# Data Collection: List the Best and Worst Games
As we are trying to answer the question of "What makes a game a bestseller?" it seems a   
good place to start would be to look at which games are actually bestsellers.  
First we will scrape some lists of games to create shortlists of the 'best' games  
according to commercial success (revenue) or by overall popularity (the number of players).

In [None]:
#Import necessary libraries
mport requests
from bs4 import BeautifulSoup
from slugify import slugify
from selenium import webdriver 
from selenium.webdriver.common.by import By
from selenium.webdriver.support.ui import Select
from selenium.webdriver.support.ui import WebDriverWait
from selenium.webdriver.support import expected_conditions as EC
import pandas as pd
import numpy as np
import getpass
import pickle
import re
from time import sleep
from random import randint 
import matplotlib.pyplot as plt
import seaborn as sns
%matplotlib inline 
pd.set_option('max_rows',None)
pd.set_option('max_columns',None)

# The RAWG dataset
Load the RAWG community list of game data scraped from RAWG's web API.  
The RAWG game dataset contains:
- unique rawg community ids for each game.
- titles
- release date information
- aggregated user ratings from its own community
- aggregated ratings from metacritic (where available)
- average length
- available platforms
- genres
- esrb rating

there are other columns that are not necessary for our purposes like 'tba' and 'genre_ids'
so we can drop them


In [None]:
rawg_data = pd.read_csv('games_data.csv')
rawg_data.columns
rawg_data = rawg_data.drop(['Unnamed: 0','tba','genre_ids'], axis = 1)
rawg_data.shape

In [None]:
# Add a column for overall sentiment.
We will also create a new column to denote whether a given game has an overall positive or negative rating.  
For now, we can think of these as very general sentiment labels for each game.

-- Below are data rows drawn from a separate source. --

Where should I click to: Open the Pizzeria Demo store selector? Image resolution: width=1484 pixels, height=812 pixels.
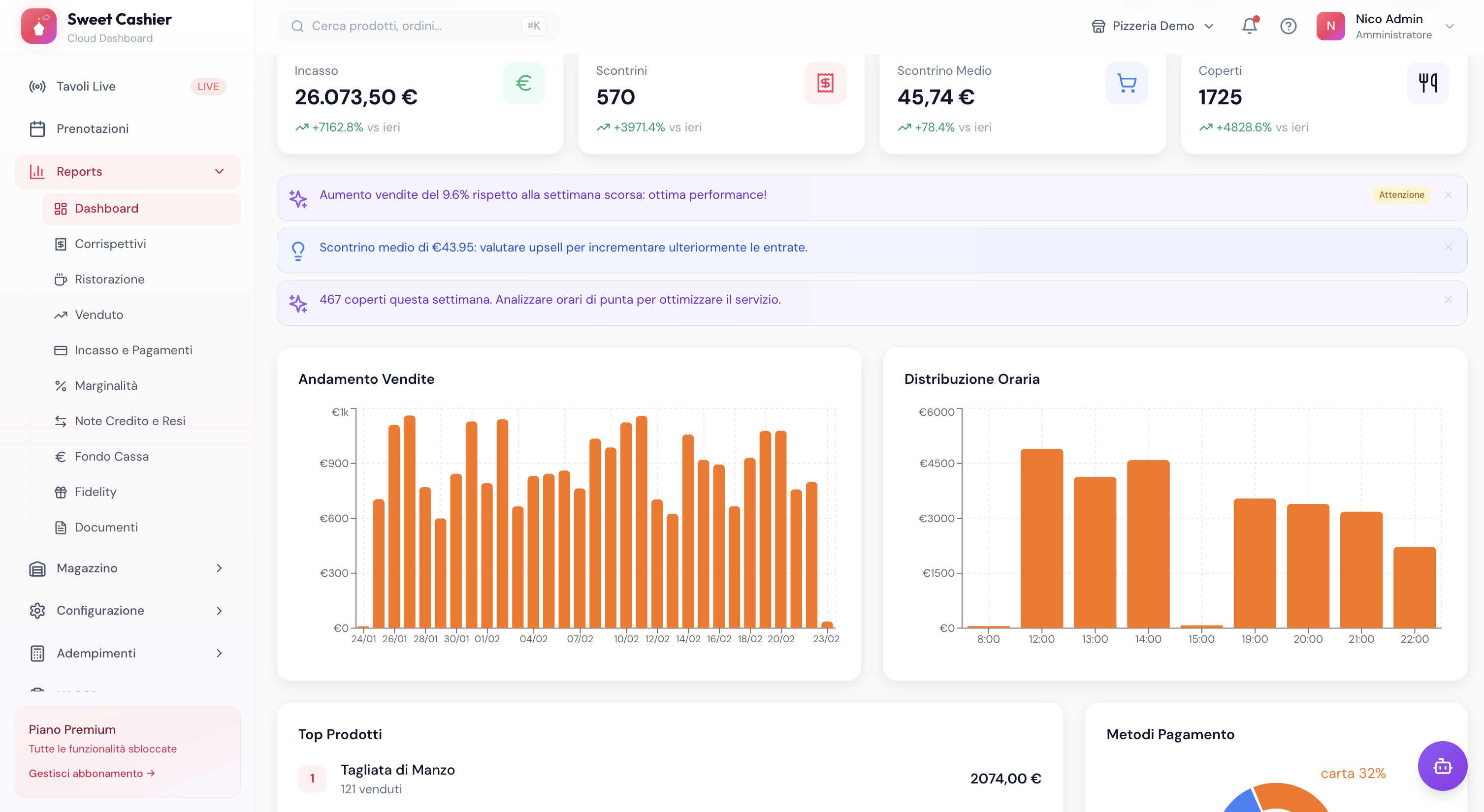click(x=1152, y=26)
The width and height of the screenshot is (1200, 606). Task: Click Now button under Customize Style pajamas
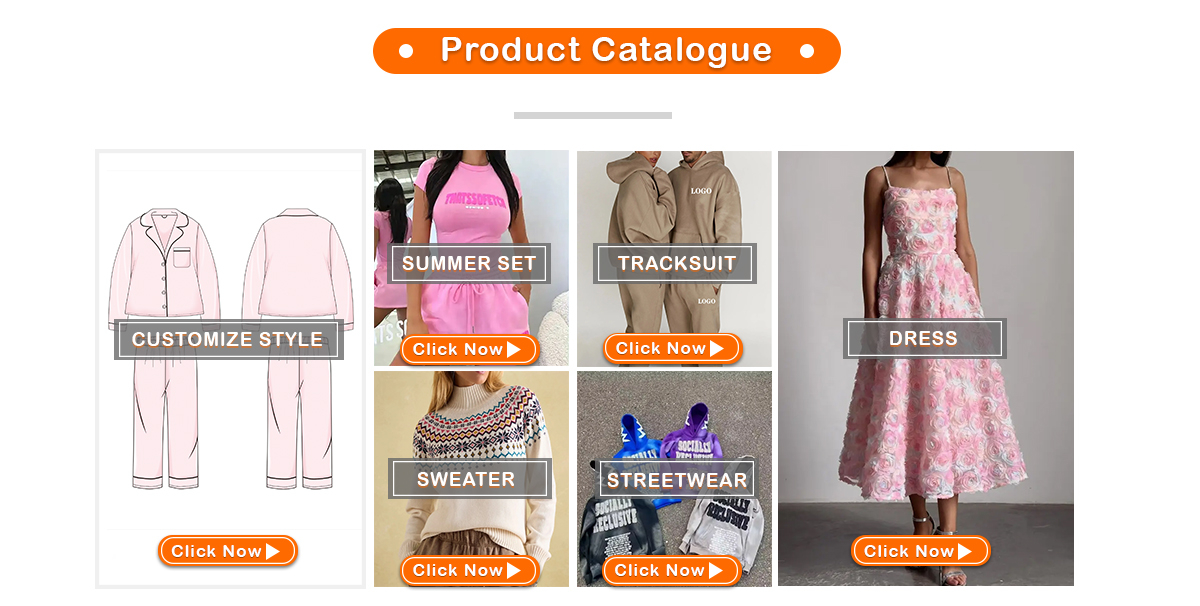click(228, 551)
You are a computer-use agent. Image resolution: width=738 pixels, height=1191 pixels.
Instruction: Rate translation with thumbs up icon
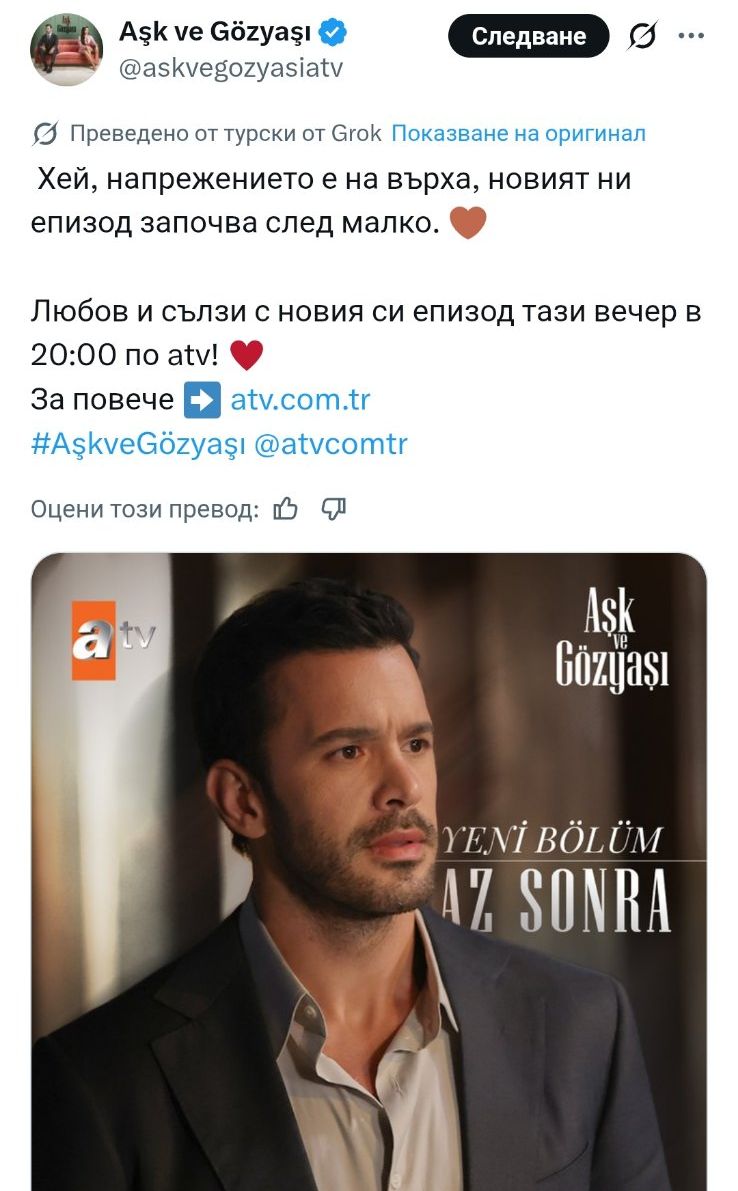point(285,509)
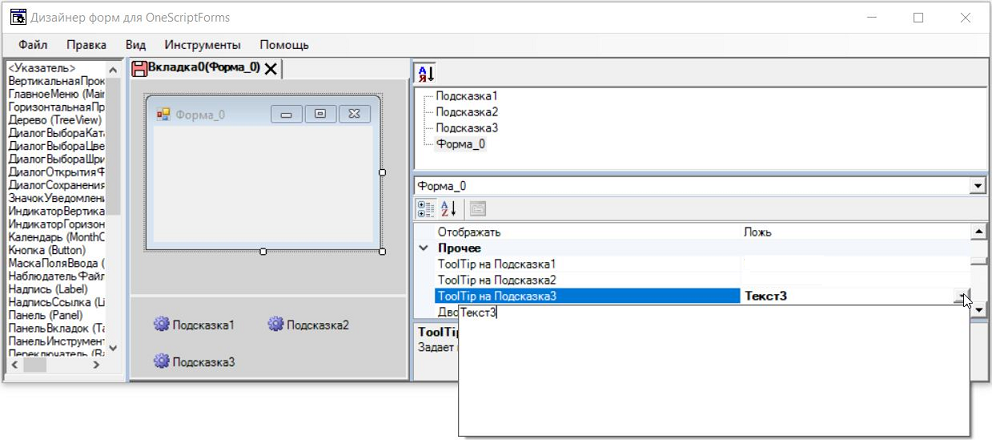Sort properties alphabetically in property grid
Screen dimensions: 992x440
pos(449,208)
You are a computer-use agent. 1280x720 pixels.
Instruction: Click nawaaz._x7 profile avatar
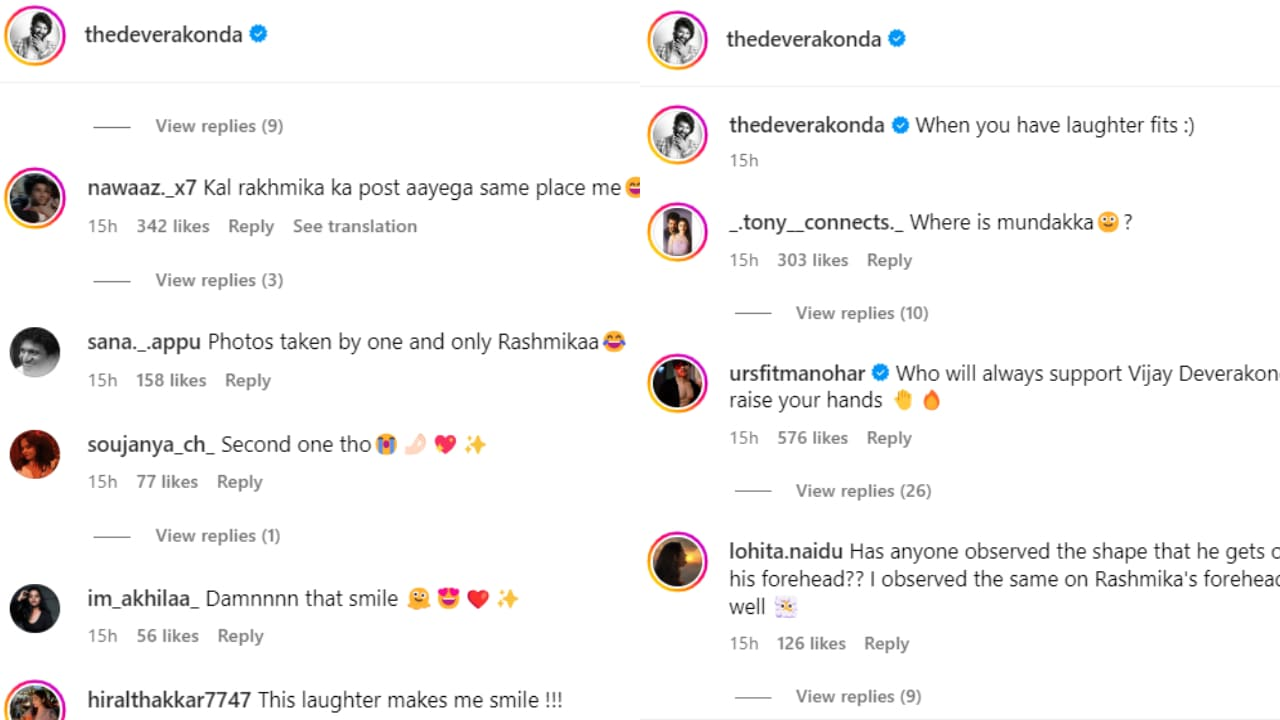pos(36,199)
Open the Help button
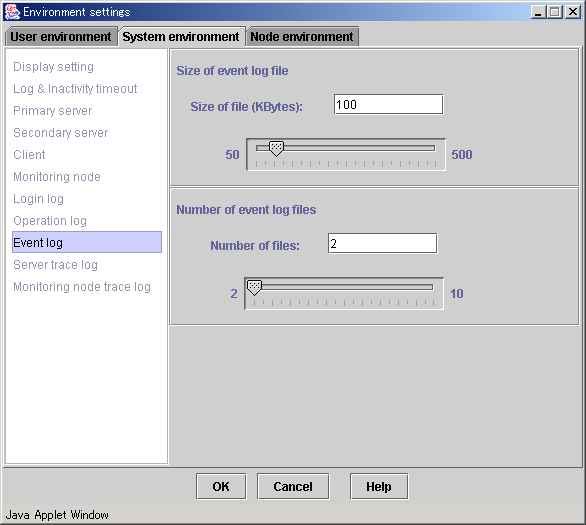Image resolution: width=586 pixels, height=525 pixels. 379,487
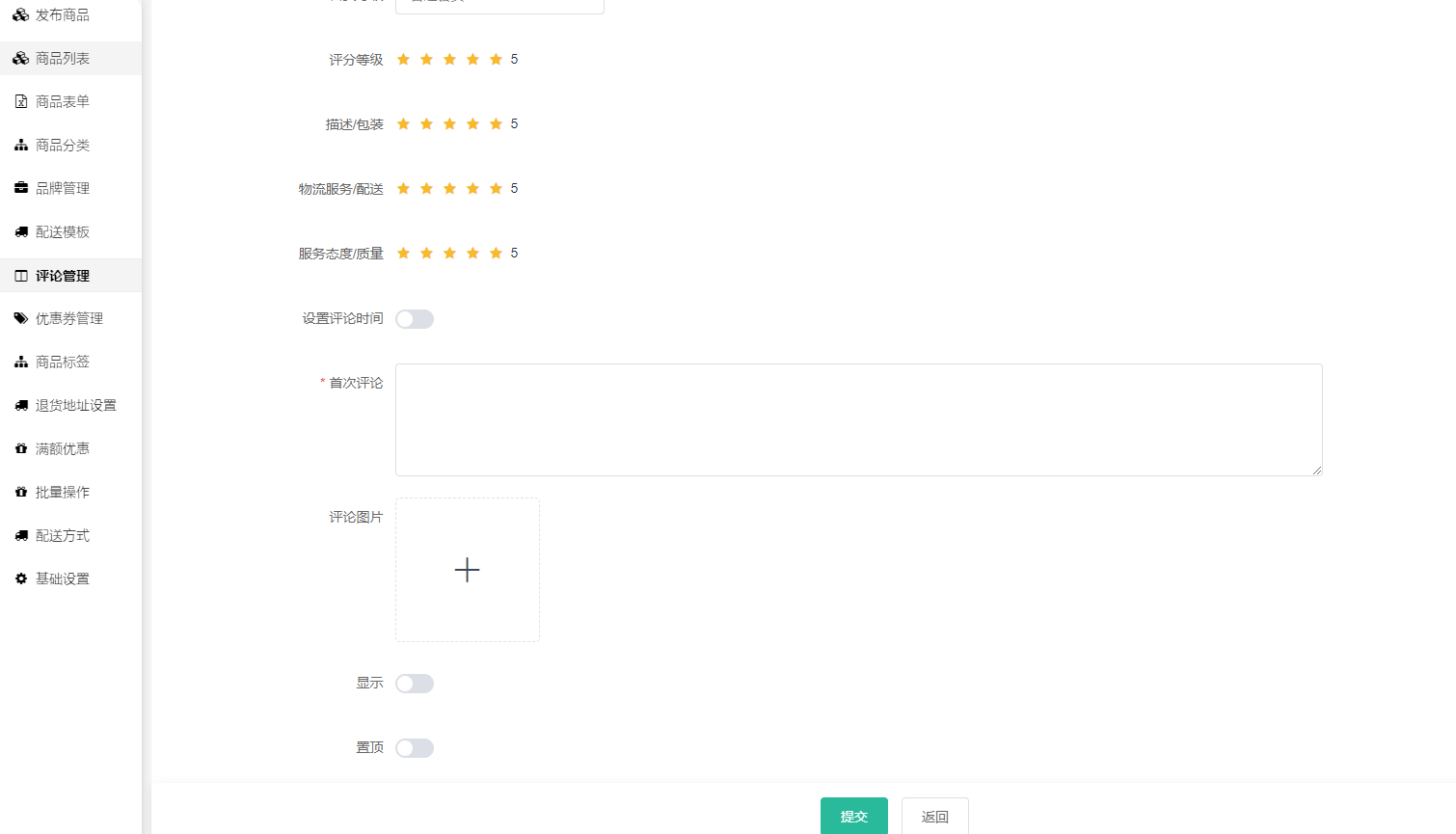Click the 返回 button
Screen dimensions: 1456x834
click(x=934, y=817)
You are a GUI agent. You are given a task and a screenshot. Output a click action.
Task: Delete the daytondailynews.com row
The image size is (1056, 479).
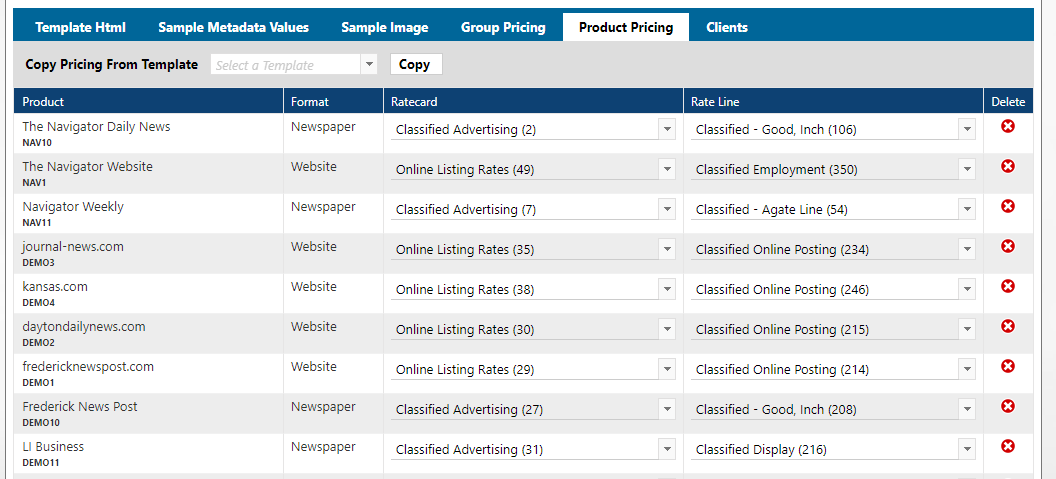coord(1008,326)
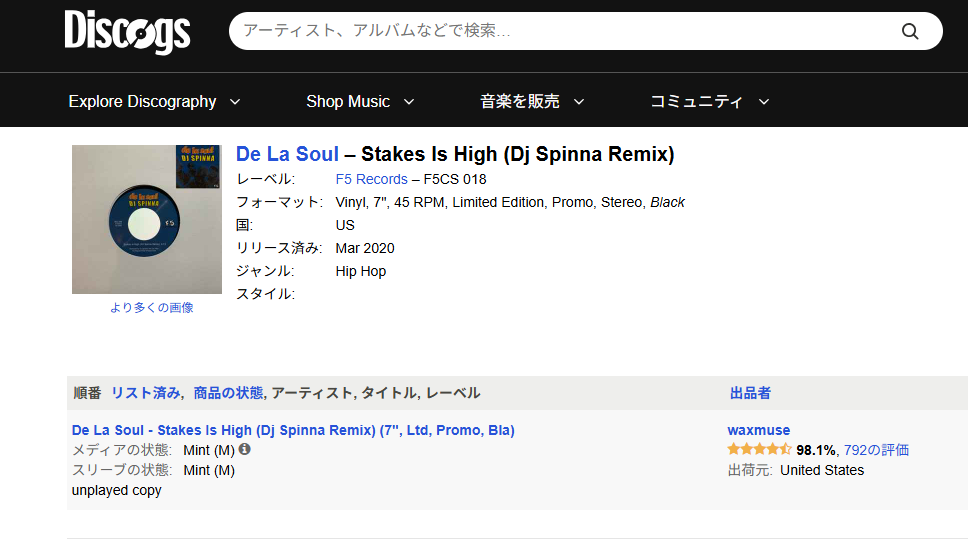This screenshot has height=540, width=968.
Task: Click the search magnifier icon
Action: point(909,31)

As we are using the metacritic score as the main denoter of user attitude we will use the scale of 0-100 as the basis for 
classification. we can scale this to a ratio of 1 to 5 by dividing the metacritic scores by 20, and applying the np.ceil() function.
this should give us a scale of the ratings and overall sentiments towards each game ranging from 1 or 'Very negative', to 5 or 'Very Positive'.

In [None]:
# define a function to convert metacritic score to a broad rating classifier.
def metacritic_reception(x):
    score5 = str(np.ceil(x/20))
    sentiment_scale = {'1.0':'Very Negative', '2.0':'Negative','3.0':'Neutral', '4.0':'Positive', '5.0':'Very Positive'}
    return sentiment_scale[score5]

# Test: metacritic_reception(72.977)


In [None]:
# create a column in the rawg data set for these general rating labels
rawg_refined['user reception'] = rawg_refined['metacritic_score'].apply(lambda x: metacritic_reception(x))
rawg_refined.head()

In [None]:
# set up a scraping method to scrape games in the list.
# define function to convert game titles to a searchable format
def name_searchable(x_input):
    name = slugify(name)
    return name

def rawg_reviews(name):
    query = slugify(name) 
    response = requests.get(f'https://rawg.io/games/{query}')
    soup = BeautifulSoup(response.content, 'html.parser')
    reviews = [x.get_text() for x in soup.find_all('div',{'class':'review-card__text'})]
    sleep(randint(1,4))
    return reviews


In [None]:
rawg_refined['reviews'] = [rawg_reviews(x) for x in rawg_refined['title']]

In [None]:
# now, we can sort the rawg game data by metacritic scores.
rawg_refined.sort_values(by='metacritic_score', ascending=False, inplace = True)
with open('rawg_refined_dataset.p','wb') as f:
    pickle.dump(rawg_refined, f)
# remove any values that do not have any associated reviews.
rawg_reviews_data = rawg_refined.reset_index()
for i in range(0,len(rawg_reviews_data)):
    if rawg_reviews_data.reviews[i] == []:
        rawg_reviews_data.drop(i, axis = 0, inplace = True)
#  we can then separate these into the top 200, bottom 200 and create a sample of 200 games within the 3rd quantile of scores.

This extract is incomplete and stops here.